• [Your assignment]
Starting at the line that contains "Acceptă Tot (470, 2540)" in the listing below, write out every line word for word until you have written the line that contains "[button] (390, 1007)".

• [Task material]
---

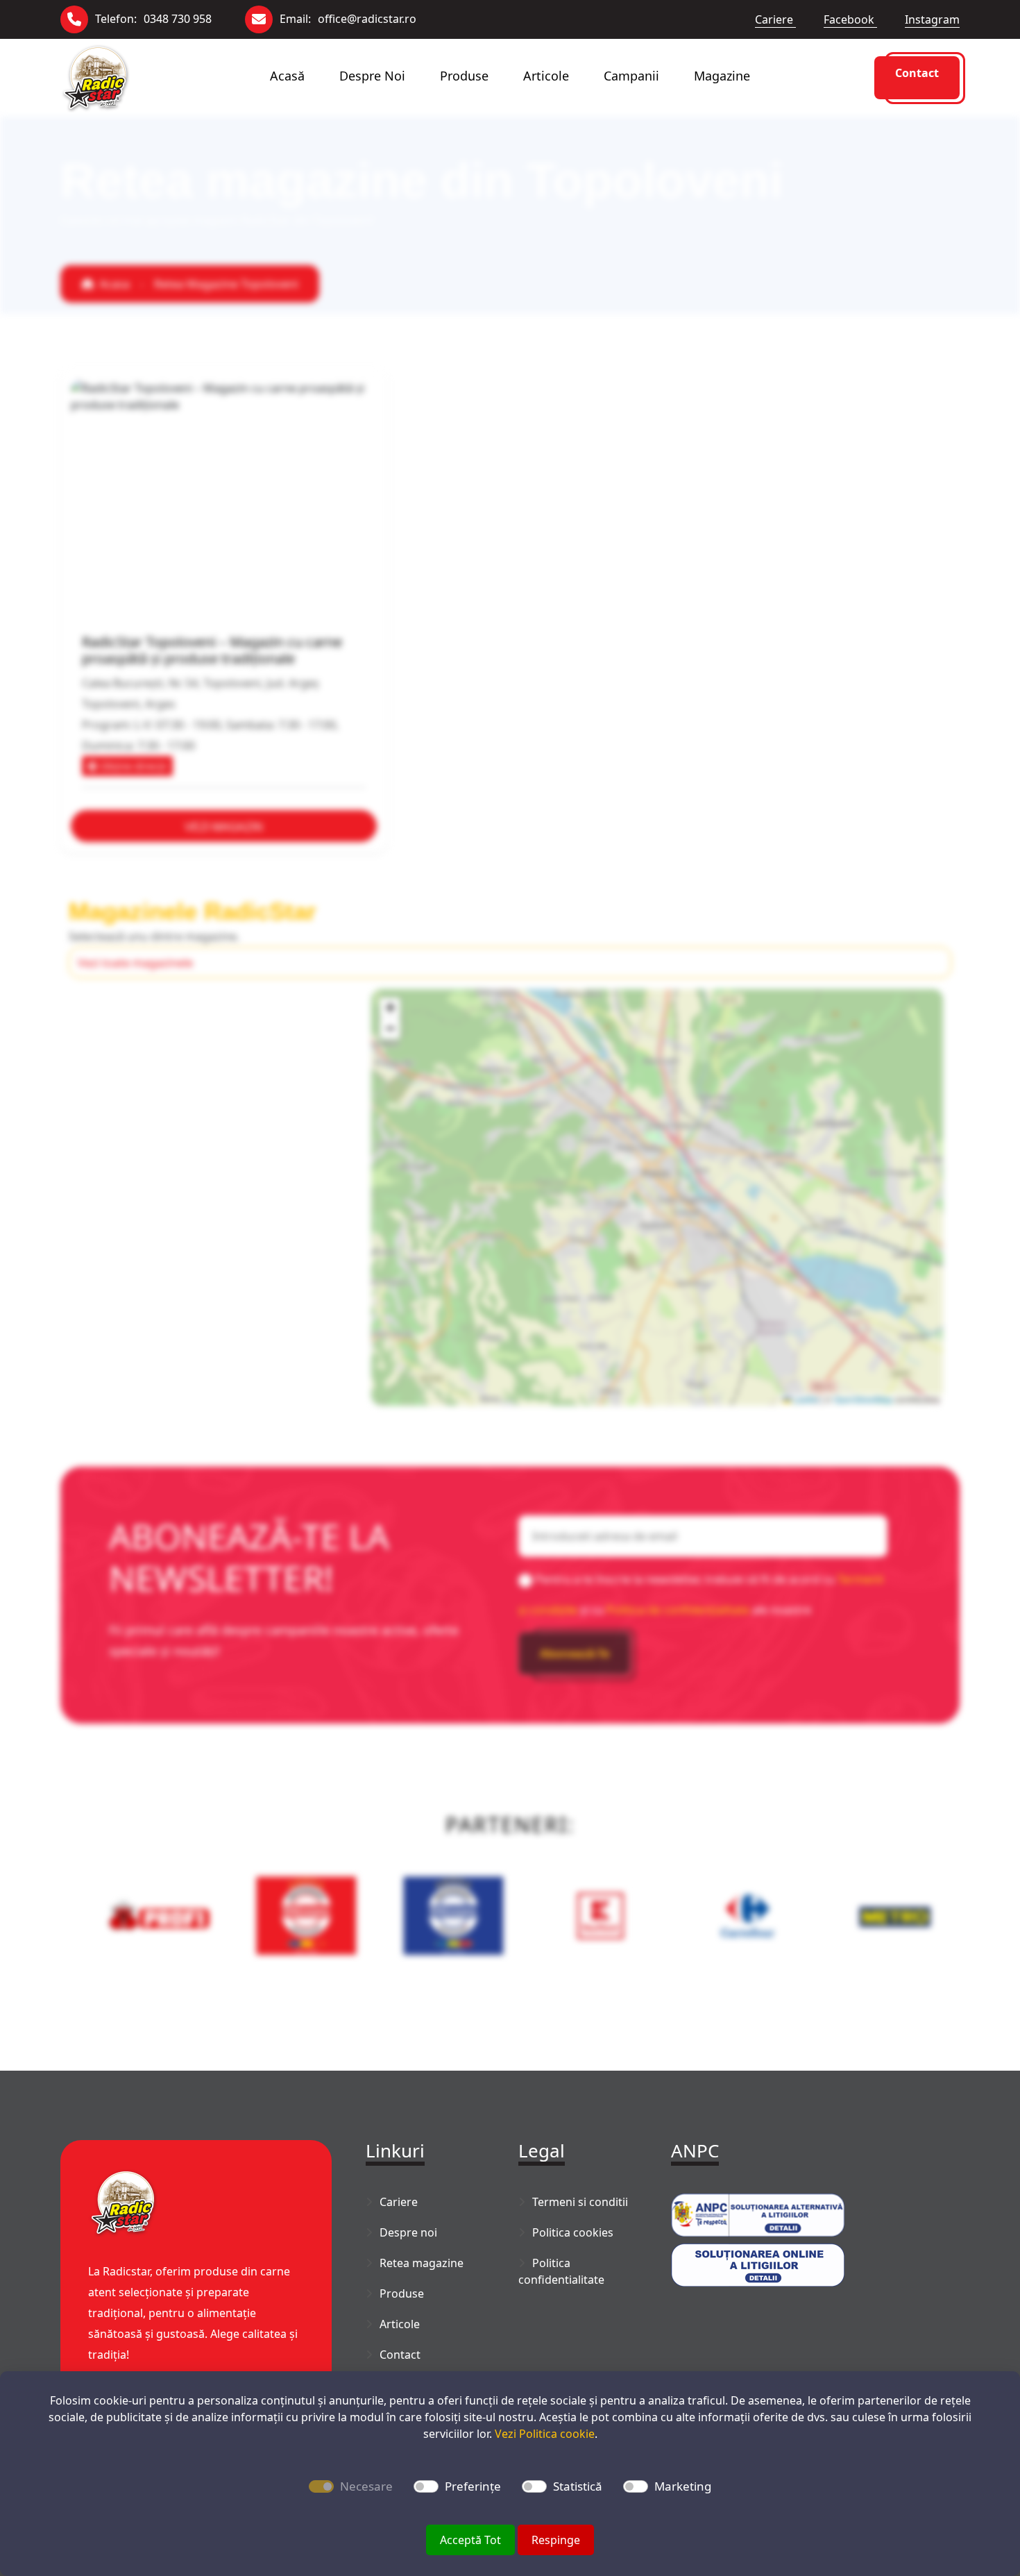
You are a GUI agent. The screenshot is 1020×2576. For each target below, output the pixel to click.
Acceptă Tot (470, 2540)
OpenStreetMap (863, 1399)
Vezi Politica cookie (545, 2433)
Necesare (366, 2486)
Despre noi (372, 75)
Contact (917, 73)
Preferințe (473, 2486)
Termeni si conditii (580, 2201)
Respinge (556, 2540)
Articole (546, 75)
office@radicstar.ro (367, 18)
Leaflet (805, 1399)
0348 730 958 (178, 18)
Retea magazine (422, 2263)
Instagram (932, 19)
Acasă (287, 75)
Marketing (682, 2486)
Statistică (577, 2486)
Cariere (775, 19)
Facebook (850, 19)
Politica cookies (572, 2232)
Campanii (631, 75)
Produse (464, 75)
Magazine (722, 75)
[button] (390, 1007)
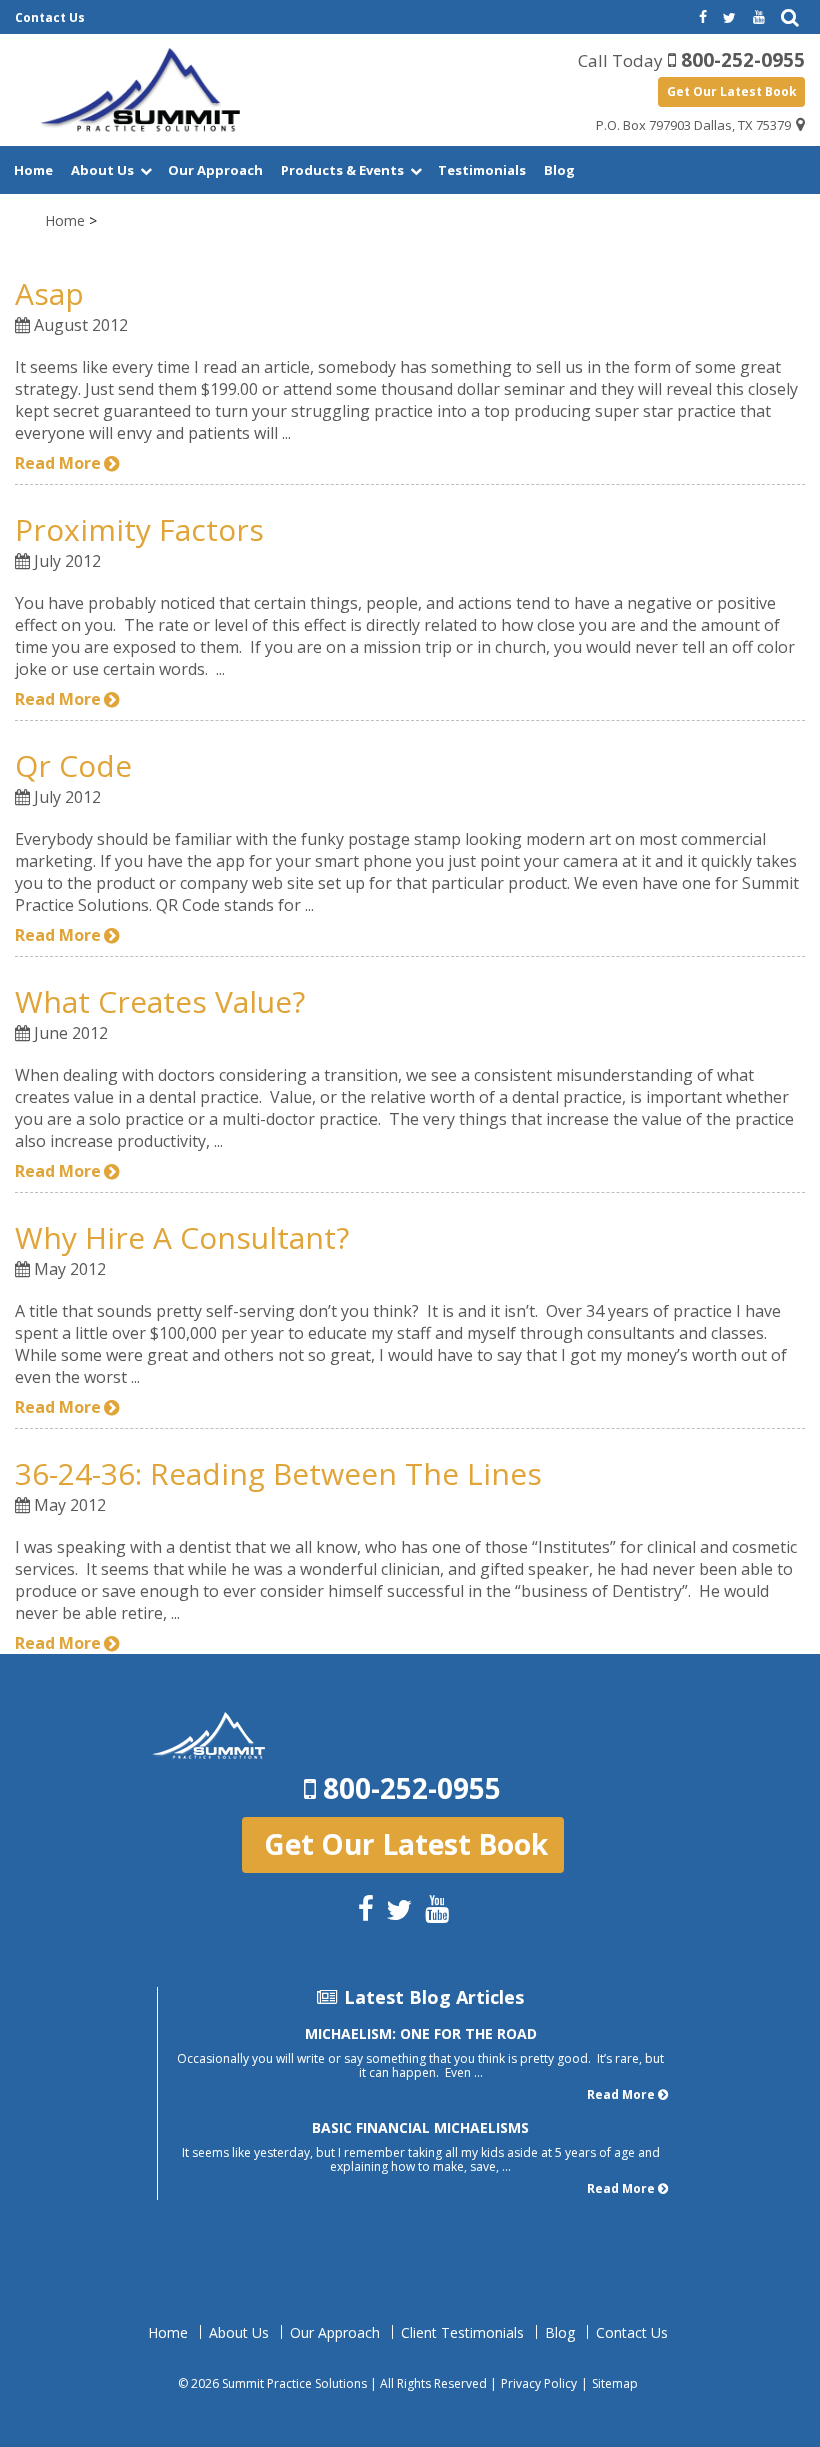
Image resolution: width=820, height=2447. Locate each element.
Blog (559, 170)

---

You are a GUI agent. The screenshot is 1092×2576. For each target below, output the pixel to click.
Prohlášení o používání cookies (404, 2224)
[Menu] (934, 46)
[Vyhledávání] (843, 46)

---

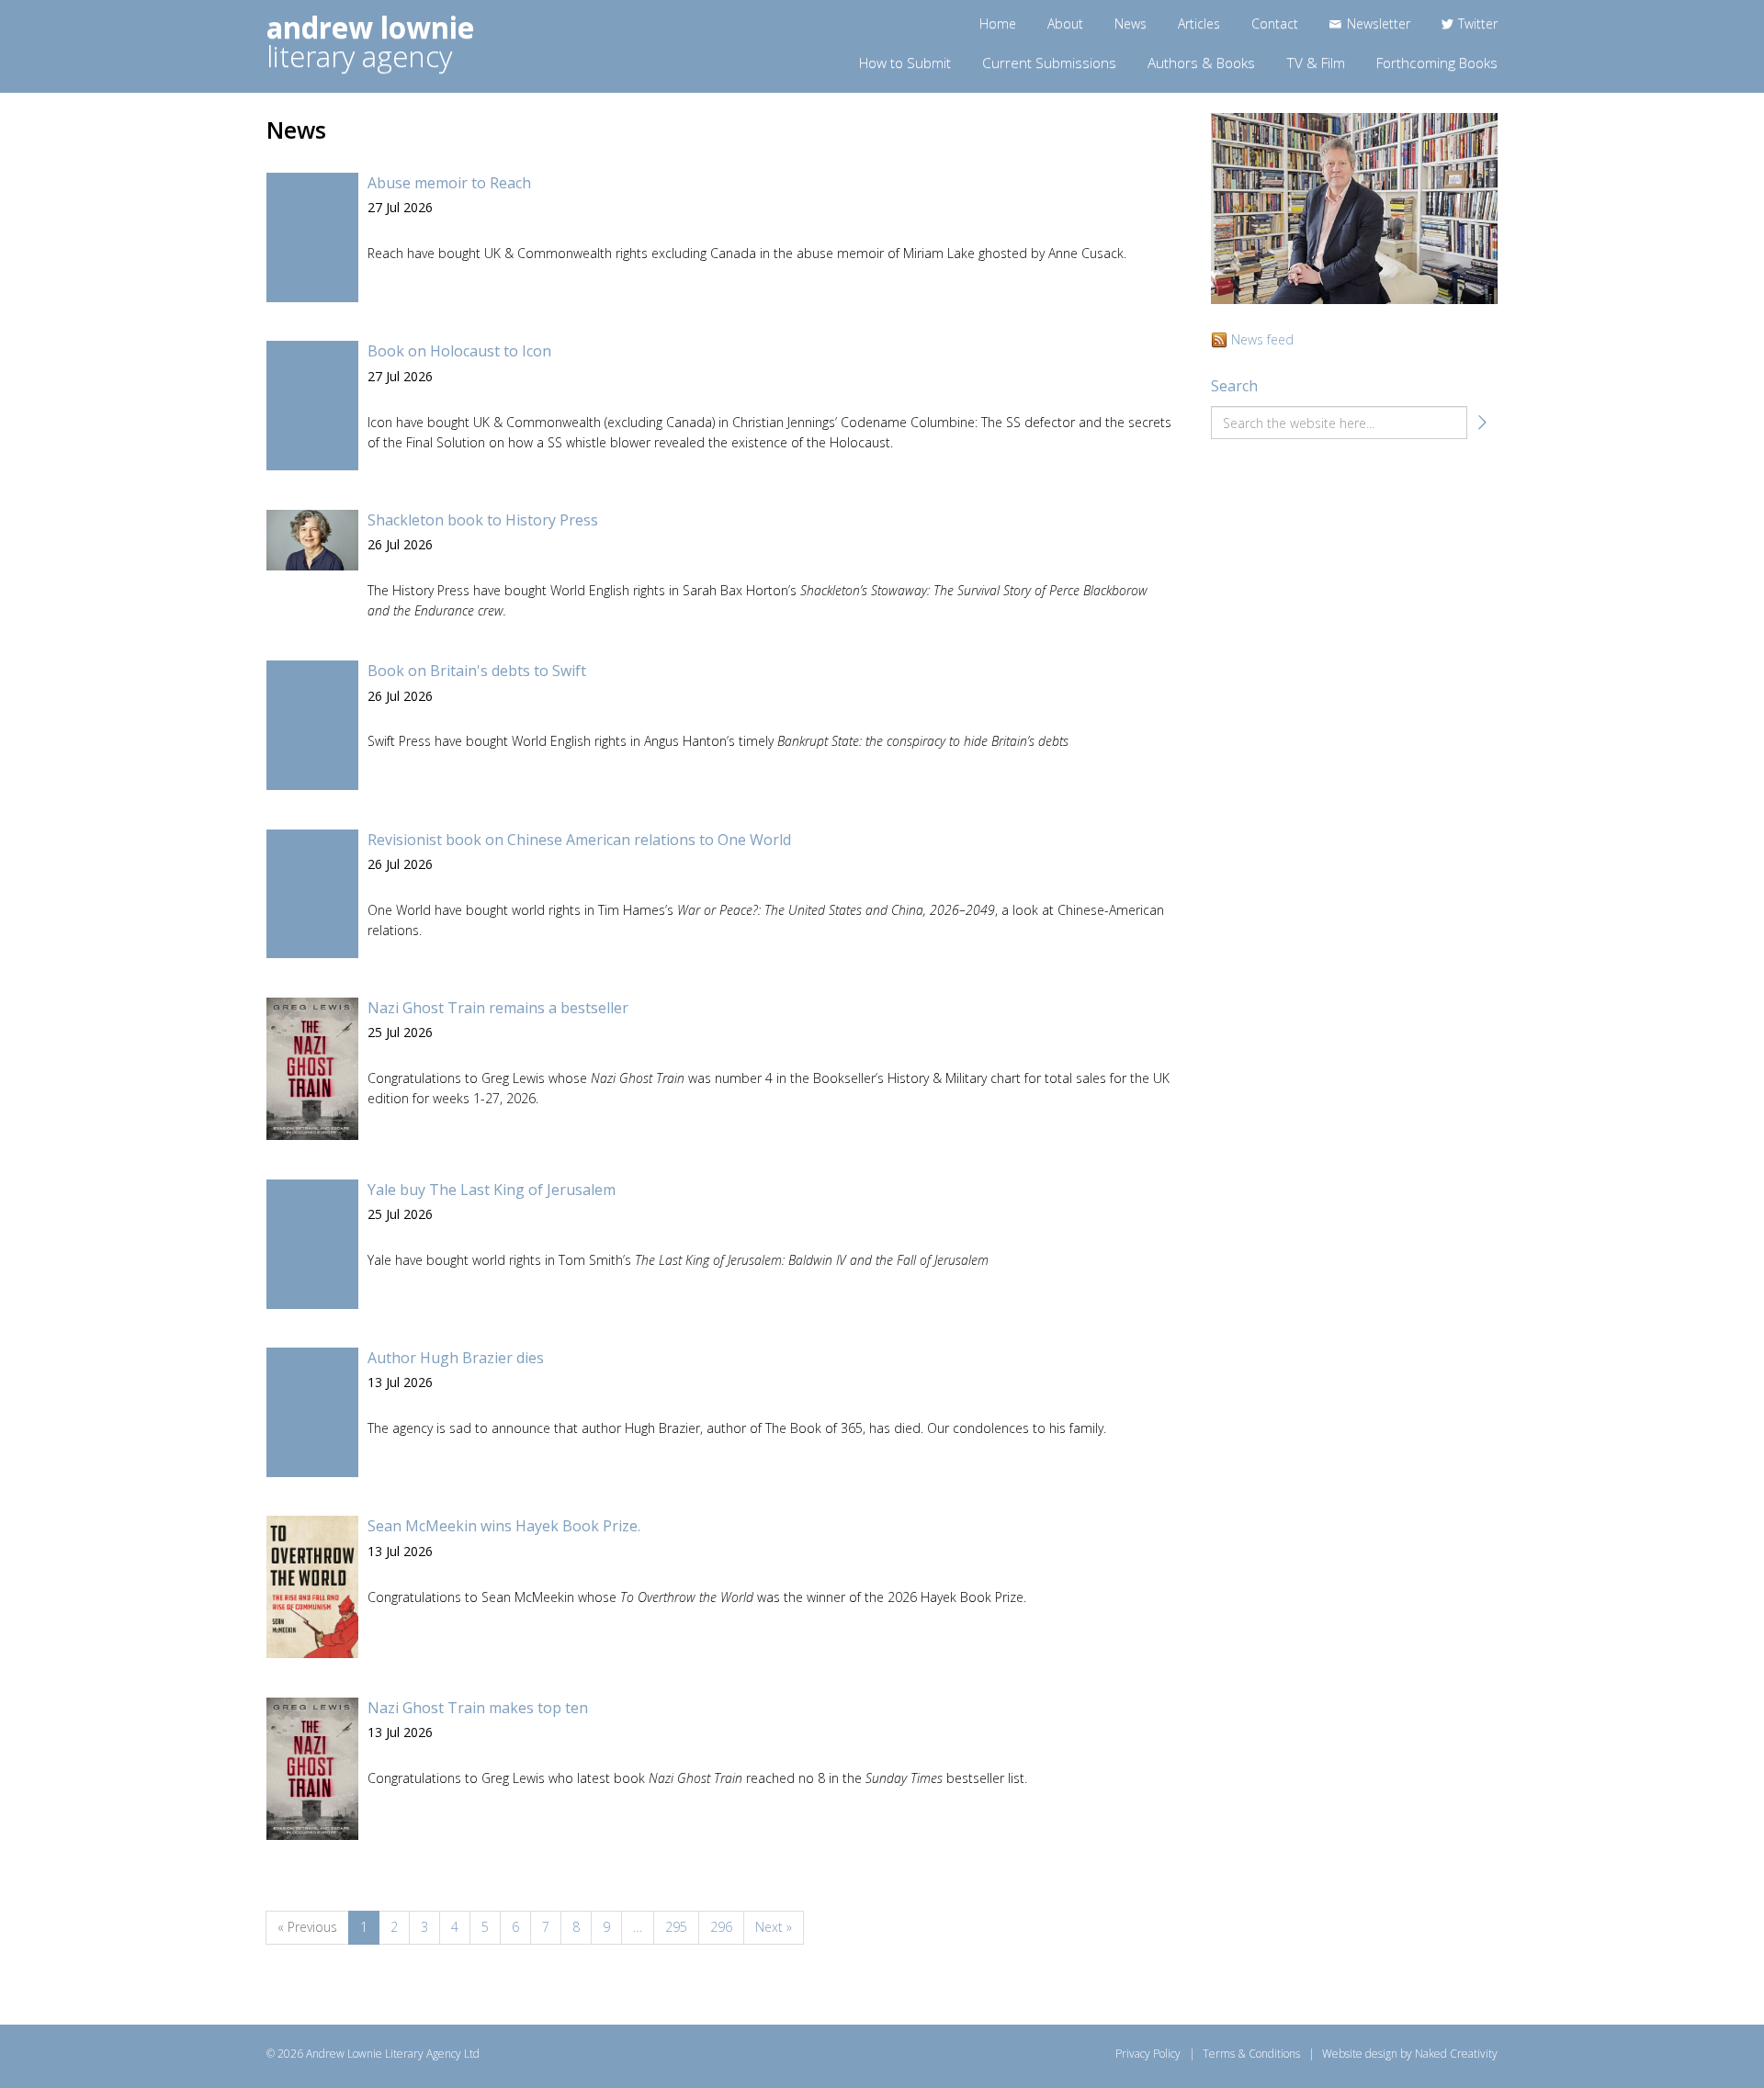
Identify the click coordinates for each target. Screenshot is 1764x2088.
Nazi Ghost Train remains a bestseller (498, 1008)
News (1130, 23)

---

• [Result of the task]
Acceptă Tot (470, 2540)
OpenStreetMap (863, 1399)
Vezi Politica cookie (545, 2433)
Necesare (366, 2486)
Despre noi (372, 75)
Contact (917, 73)
Preferințe (473, 2486)
Termeni si conditii (580, 2201)
Respinge (556, 2540)
Articole (546, 75)
office@radicstar.ro (367, 18)
Leaflet (805, 1399)
0348 730 958 (178, 18)
Retea magazine (422, 2263)
Instagram (932, 19)
Acasă (287, 75)
Marketing (682, 2486)
Statistică (577, 2486)
Cariere (775, 19)
Facebook (850, 19)
Politica cookies (572, 2232)
Campanii (631, 75)
Produse (464, 75)
Magazine (722, 75)
[button] (390, 1007)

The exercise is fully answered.